For an easy ganache, combine dark chocolate and milk and microwave for 30 seconds. Whisk it together. Dip the the edges of the shortbread in the ganache after they cool and sprinkle with salt...if you like that kind of thing.


  1. My notes:

    Well I think I may have screwed something up b/c the cookie texture was not too good. Had a weird texture to it. So, I put the cookies in a container and will keep them in the fridge for a couple days and then see what they are like then. In the meantime, here are some notes:

    * We already know that my dough was too wet. Adding the step for putting flour on top helped.
    * I used salted butter, that's the only butter I had.
    * Preheating of oven instruction should come during the freezing the dough the second time so oven isn't on that long.
    * I'm guessing normal people, like me, won't have vanilla paste or maldon salt, so you may want to add alternative. I used vanilla extract and pink salt
    * You may want to say how much 1/3 cup chocolate is in case you have to buy in bars like I did. I used one all natural 3 oz (85g) bar of extreme dark chocolate 88% cocoa. It ended up being too thick and I had to add more milk (I used soy milk)
    * What's the purpose of fork holes? For dipping in ganache later or to cook through dough better?
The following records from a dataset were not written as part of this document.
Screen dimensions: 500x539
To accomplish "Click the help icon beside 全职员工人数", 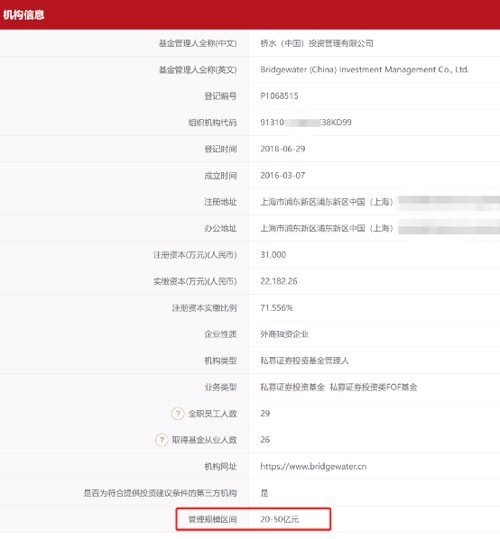I will tap(178, 413).
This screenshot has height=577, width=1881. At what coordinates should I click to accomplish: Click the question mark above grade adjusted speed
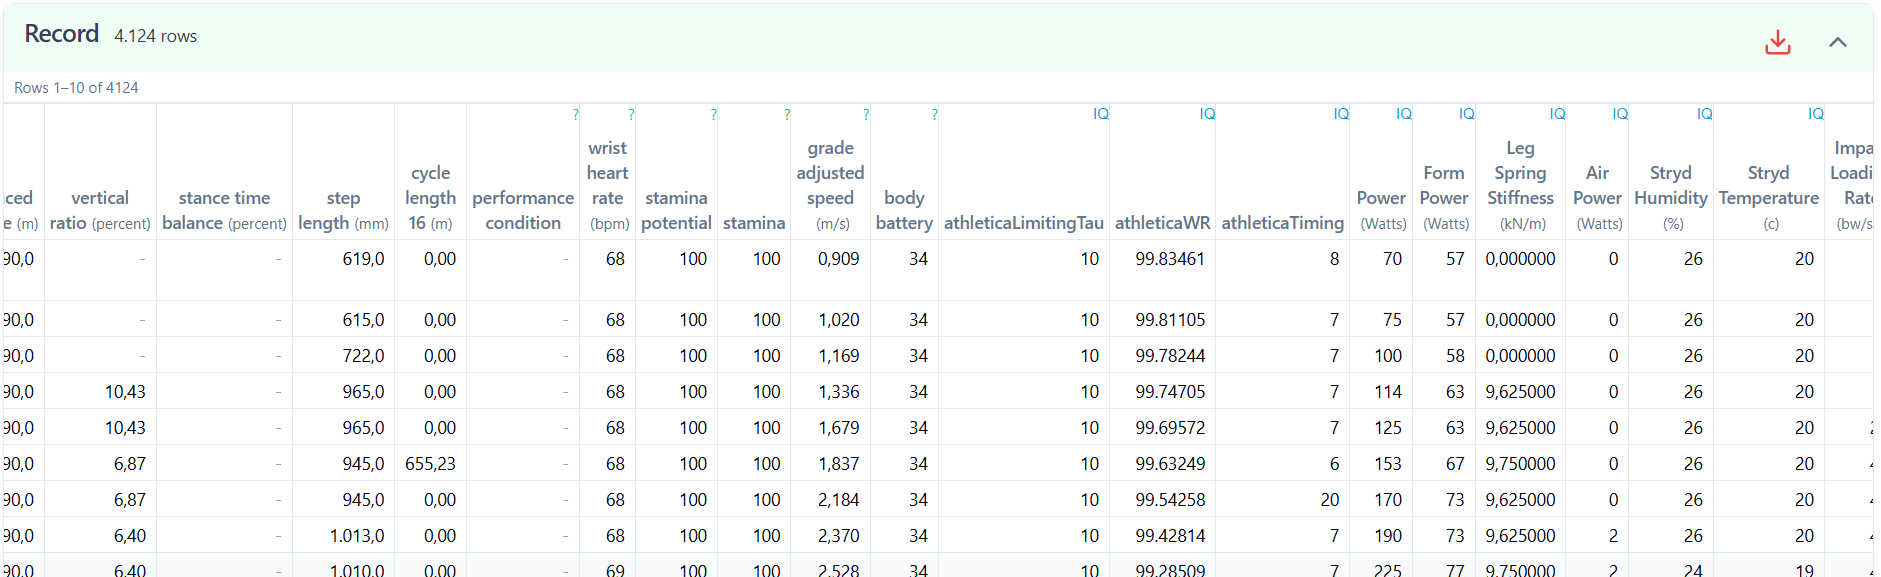pyautogui.click(x=866, y=115)
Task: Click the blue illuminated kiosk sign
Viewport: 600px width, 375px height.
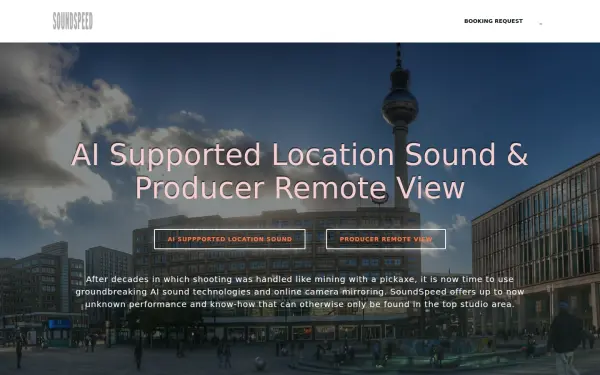Action: click(x=59, y=324)
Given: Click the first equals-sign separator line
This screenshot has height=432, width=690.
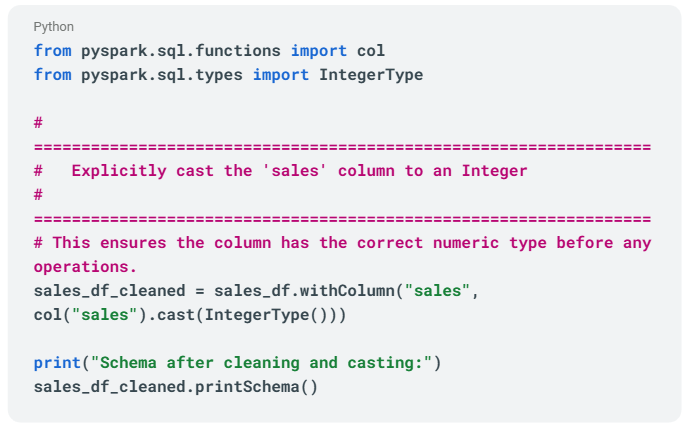Looking at the screenshot, I should pos(342,147).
    I think all in all I may have just messed this up and will do it over in a couple days. Boo :(

  2. Oh nO!!!! I'm sorry you had trouble with it. They definitely have that crumbly shortbread texture. Hmmm. Don't worry about making it again. If you had that much trouble, then we need to take another look at it.

  3. I made this today-it came out perfectly.

    Seriously. Four of my favourite things in one recipe, how can I resist?

    Anyways, I agree with the other comment-er on the vanilla paste(I used bourbon vanilla extract) and the oven preheating instructions. I do have maldon salt, but I am a salt whore, so that may not be representative of all people.

    As dough, it was pretty much the same as regular shortbread. The cookies were definetely not done at 10 minutes. Perfectly done at 14, though, but that may just be my oven. My ganache was also too thick, I ended up using close to 3 tbsp of milk.

    The cookies, however, are divine. Perfect crisp crumbly shortbread texture, and a wonderful subtlety from the olive oil. When I'm out of the shortbread cookies I want to use this dough recipe for pecan sandies-I bet that would be spectacular!

  4. oh, one other note-You may be a bit vague on the texture of the dough when you say "add more oil if it's too crumbly" I think maybe if someone doesn't know that shortbread dough is going to be frustratingly crumbly, they might end up with a dough that's too oily.